# Which fuse is for the cigarette lighter???



## 1.8Tjettta01 (Nov 12, 2007)

a penny dropped and got stuck in my Cigarette Lighter and not it doesn't work, maybe i blew a fuse by sticking my keys in it to try and get the penny out....
Yeah i know, i might as well of stuck a fork in a toaster... sigh.....
whats the fuse number for the Cigarette Lighter???


----------



## VDub10 (Jun 26, 2008)

*Re: Which fuse is for the cigarette lighter??? (1.8Tjettta01)*

I would also like to know. I bought a 98 MKIII and the only problem was the cigarette lighter. It doesn't work. Checked all of the fuses and I did not see one in the fuse panel.
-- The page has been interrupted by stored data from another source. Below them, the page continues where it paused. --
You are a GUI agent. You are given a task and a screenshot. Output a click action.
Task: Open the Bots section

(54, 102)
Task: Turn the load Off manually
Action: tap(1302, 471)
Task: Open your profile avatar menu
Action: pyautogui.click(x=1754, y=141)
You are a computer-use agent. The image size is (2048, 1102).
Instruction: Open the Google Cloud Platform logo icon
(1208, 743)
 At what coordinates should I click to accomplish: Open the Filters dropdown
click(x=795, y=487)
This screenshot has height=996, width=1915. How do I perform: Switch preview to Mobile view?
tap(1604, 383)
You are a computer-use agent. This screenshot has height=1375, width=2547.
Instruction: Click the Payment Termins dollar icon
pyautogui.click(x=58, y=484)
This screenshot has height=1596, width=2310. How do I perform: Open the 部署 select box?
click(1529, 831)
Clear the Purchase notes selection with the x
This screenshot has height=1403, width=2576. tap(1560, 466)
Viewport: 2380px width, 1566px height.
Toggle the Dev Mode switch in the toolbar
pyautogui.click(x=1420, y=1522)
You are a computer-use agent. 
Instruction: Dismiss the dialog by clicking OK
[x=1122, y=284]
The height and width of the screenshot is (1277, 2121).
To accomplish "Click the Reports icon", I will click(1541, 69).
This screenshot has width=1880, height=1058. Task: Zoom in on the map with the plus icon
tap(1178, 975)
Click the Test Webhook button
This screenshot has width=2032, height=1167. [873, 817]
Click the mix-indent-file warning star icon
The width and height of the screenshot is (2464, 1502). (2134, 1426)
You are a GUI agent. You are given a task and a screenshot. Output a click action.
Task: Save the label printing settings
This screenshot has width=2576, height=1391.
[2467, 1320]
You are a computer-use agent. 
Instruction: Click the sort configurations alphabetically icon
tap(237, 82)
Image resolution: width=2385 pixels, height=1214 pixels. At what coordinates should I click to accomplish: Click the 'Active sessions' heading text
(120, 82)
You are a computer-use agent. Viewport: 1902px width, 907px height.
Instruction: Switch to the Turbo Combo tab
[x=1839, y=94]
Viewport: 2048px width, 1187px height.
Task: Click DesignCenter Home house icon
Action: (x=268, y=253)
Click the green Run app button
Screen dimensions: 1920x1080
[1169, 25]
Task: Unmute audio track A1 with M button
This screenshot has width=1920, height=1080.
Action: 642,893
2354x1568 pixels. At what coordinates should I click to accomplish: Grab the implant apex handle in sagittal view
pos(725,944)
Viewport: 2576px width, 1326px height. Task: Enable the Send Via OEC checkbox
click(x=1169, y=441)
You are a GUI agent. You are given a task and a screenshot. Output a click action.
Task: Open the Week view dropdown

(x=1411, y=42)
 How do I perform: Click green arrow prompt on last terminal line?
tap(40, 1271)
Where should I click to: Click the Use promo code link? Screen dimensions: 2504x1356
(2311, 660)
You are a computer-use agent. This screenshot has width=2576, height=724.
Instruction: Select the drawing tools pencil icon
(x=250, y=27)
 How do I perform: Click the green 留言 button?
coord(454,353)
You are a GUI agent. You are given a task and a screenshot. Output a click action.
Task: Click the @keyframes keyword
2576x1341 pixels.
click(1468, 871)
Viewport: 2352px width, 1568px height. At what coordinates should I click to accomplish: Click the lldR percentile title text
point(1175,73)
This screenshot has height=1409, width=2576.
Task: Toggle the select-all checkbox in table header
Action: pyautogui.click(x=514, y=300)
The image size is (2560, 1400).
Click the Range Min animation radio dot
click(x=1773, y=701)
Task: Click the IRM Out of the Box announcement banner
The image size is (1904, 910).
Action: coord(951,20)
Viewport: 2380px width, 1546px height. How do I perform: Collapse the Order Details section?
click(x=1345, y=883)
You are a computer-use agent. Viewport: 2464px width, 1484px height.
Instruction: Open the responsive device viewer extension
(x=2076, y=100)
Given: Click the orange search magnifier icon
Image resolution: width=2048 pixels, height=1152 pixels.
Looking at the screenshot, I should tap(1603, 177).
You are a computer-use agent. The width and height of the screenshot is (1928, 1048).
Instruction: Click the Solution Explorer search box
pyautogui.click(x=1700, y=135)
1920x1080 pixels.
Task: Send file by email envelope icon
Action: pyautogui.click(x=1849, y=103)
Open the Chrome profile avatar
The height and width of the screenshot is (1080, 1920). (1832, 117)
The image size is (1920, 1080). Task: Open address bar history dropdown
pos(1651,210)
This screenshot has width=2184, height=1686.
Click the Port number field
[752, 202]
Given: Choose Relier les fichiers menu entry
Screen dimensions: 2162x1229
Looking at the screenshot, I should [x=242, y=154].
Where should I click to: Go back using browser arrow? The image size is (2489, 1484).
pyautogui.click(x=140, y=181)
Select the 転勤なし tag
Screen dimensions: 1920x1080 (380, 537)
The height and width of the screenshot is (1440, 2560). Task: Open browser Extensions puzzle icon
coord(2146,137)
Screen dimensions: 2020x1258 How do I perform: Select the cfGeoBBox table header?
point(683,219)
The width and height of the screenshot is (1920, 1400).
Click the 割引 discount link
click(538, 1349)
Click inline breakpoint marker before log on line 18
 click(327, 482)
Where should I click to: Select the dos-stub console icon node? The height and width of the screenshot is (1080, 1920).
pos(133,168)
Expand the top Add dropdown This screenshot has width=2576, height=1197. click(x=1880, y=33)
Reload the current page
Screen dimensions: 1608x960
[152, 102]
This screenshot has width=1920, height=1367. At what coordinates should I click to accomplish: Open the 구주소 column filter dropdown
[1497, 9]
Is it it a relay? Need to get it fixed. Thanks.


----------



## 77kafer (Jul 29, 2004)

*Re: Which fuse is for the cigarette lighter??? (1.8Tjettta01)*

Fuse #41 in a Mk4.


----------



## dadbar (Nov 25, 2007)

*Re: Which fuse is for the cigarette lighter??? (VDub10)*

Same thing happened in my 98. The fuse is not in the "line-up" with all the other standard fuses....it is a 15amp (blue) fuse above the panel with all the relays and it looked a bit weird (there is no number on the front surface....)....but once you take it out a standard 15amp blade fuse will fit


----------